● **Task description**:
Which of the lines below contain the string "will"? Pull each one out of the data.

Stored records

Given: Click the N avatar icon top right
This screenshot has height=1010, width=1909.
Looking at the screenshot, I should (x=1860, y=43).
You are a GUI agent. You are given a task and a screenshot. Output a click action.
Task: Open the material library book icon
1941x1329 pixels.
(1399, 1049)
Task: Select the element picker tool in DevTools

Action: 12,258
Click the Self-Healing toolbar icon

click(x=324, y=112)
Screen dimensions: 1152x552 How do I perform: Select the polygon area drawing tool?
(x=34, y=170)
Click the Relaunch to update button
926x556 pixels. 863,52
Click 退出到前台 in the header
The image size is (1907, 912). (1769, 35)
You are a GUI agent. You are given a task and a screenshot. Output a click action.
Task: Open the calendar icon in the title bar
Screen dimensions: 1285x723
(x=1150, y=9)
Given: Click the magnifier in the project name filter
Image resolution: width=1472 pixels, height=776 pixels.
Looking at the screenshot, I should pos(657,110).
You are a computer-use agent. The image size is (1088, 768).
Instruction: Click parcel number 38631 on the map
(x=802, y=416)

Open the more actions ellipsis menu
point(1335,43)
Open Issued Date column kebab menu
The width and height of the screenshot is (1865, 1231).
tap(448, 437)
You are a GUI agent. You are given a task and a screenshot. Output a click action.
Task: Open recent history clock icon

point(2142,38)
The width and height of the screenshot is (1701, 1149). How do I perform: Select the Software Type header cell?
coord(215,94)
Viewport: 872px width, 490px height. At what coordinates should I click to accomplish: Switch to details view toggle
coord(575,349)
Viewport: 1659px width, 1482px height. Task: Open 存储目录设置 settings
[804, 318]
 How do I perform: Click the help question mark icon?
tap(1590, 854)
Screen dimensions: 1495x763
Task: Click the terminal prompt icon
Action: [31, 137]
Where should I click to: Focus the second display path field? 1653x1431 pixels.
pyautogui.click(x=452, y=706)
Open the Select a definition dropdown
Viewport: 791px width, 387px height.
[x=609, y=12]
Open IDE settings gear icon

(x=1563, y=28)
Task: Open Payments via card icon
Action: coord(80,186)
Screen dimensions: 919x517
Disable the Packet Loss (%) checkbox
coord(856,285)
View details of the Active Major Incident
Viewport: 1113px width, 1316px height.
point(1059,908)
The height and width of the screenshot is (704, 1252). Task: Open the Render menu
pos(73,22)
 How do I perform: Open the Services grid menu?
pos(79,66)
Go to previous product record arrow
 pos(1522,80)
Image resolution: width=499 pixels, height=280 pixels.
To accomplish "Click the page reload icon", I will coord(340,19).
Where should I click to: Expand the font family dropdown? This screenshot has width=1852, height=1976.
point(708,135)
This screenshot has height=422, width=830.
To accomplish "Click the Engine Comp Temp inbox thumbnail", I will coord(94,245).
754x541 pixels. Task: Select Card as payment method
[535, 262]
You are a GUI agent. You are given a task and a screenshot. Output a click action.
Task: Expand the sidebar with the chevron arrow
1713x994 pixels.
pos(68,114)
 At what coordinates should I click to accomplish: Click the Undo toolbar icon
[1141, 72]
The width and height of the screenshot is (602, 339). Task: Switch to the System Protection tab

● **Solution to this problem**:
To accomplish "Click the page reload icon", I will coord(340,19).
To accomplish "Click the Engine Comp Temp inbox thumbnail", I will coord(94,245).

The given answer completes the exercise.